Behörden sagen Nein zur Dorfkirwa in Großenfalz

Das Hygienekonzept mit Corona-Schnellteststation und Essen to go reicht den Verantwortlichen nicht aus.

Ein weiteres Jahr müssen die Großenfalzer auf ihre Dorfkirwa und den Baum verzichten.
von Anton FenkProfil

Es ist amtlich: Am Wochenende wird es keine Dorfkirwa in Großenfalz geben. Bis vor einigen Tagen keimte noch Hoffnung auf ein abgespecktes Fest zum Start des Kirwa-Reigens in Sulzbach-Rosenberg. Jetzt gab Kirwa-Sprecher Timo Rubenbauer den erneuten Ausfall bekannt.

Schon im Vorjahr hatte die Corona-Pandemie die Fünf-Jahr-Feier der Dorfkirwa verhindert. Heuer sollte sie nachgeholt werden mit einem Hygiene- und Sicherheitskonzept samt Schnellteststation und Essen zum Abholen, für das Kirwawirt Reinhard Kohl ein eigenes Konzept auf die Beine gestellt hatte. Doch von den Behörden kam dazu ein klares Nein. "Für viele sehr enttäuschend und nicht nachvollziehbar, können doch Biergärten und Außengastronomie öffnen", kommentiert Rubenbauer die Entscheidung.

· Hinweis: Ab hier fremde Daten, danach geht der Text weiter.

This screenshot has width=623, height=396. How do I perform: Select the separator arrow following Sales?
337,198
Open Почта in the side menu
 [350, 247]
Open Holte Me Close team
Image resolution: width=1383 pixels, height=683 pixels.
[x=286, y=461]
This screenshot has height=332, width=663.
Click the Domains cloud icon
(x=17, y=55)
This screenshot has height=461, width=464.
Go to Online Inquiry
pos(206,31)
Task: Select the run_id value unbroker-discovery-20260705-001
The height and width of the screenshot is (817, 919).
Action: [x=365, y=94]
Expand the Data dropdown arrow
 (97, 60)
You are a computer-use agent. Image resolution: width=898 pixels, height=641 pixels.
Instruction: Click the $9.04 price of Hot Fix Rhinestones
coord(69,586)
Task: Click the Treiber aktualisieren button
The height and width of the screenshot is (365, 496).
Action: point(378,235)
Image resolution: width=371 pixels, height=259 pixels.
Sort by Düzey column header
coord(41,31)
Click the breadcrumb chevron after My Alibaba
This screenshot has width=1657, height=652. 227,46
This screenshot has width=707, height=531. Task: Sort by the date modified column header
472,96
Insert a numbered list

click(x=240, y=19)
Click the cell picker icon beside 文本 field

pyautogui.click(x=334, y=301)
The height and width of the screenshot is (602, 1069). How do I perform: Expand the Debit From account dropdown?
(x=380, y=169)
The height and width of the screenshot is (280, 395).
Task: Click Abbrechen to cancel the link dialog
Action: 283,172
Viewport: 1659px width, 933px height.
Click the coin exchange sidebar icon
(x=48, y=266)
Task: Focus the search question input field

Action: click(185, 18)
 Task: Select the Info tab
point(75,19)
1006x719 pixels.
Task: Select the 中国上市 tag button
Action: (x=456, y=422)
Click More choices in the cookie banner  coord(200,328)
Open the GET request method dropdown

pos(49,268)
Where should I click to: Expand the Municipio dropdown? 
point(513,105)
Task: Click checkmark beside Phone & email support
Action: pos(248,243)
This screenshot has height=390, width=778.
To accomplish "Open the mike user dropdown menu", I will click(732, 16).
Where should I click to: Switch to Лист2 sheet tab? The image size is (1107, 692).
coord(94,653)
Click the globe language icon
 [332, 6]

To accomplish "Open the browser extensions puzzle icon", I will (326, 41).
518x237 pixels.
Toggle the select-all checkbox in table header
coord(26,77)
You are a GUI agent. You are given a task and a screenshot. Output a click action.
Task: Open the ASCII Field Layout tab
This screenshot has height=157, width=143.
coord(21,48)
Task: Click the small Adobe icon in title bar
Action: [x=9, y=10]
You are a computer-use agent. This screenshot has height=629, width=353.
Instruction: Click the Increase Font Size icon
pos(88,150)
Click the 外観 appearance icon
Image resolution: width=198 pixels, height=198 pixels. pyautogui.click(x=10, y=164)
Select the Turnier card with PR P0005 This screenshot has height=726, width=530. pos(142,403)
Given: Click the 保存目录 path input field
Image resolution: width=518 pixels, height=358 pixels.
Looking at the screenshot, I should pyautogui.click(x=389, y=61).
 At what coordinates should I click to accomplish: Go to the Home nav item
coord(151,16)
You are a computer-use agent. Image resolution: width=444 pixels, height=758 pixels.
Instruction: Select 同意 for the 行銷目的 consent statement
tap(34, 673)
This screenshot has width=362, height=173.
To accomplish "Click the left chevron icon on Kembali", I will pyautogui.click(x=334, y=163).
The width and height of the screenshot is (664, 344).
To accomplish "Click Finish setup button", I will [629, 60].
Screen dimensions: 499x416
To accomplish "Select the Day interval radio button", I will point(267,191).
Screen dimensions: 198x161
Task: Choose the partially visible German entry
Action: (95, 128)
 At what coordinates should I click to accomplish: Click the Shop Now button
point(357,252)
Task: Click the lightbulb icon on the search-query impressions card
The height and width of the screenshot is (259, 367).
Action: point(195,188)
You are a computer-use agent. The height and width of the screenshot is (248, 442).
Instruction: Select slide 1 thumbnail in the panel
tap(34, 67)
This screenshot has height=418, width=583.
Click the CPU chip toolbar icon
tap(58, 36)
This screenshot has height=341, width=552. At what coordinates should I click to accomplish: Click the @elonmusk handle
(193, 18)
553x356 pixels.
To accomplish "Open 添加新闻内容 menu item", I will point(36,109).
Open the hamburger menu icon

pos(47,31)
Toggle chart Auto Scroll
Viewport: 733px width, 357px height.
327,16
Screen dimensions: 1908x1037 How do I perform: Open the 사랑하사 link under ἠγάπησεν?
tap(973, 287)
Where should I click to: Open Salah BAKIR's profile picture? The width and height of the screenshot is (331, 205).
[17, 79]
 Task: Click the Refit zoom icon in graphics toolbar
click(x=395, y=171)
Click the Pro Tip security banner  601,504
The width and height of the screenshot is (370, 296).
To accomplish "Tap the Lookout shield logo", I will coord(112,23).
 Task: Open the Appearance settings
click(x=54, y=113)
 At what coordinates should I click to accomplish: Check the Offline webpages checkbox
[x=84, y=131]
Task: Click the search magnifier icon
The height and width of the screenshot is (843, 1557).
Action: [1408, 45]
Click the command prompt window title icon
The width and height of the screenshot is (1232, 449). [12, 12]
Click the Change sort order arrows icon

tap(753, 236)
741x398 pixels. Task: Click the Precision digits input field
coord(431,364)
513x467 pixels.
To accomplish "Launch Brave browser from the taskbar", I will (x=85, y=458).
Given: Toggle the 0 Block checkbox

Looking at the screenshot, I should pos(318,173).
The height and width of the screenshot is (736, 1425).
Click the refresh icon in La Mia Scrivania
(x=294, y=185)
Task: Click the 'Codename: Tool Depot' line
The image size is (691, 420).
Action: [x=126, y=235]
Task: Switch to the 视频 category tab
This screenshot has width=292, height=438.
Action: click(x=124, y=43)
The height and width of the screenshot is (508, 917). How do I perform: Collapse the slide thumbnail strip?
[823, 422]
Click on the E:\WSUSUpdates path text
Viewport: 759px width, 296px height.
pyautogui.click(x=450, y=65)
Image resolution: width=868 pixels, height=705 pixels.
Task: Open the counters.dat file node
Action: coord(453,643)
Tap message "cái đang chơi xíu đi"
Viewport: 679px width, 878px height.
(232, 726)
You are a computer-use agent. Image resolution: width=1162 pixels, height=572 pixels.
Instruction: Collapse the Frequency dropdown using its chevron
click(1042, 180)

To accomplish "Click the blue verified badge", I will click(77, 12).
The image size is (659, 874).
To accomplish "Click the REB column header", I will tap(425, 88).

Nun wird erneut gehofft, dass 2022 der Kirwabaum weithin die Großenfalzer Dorfkirwa verkünden darf. Wenn es überhaupt Profiteure der langen Pause gibt, dann sind das Sabrina Tillmann und Julian Pilhofer. Mit ihrer nun drei Jahre anhaltenden Regentschaft dürfte ihnen die Würde des Rekord-Oberkirwapaars schwer zu nehmen sein.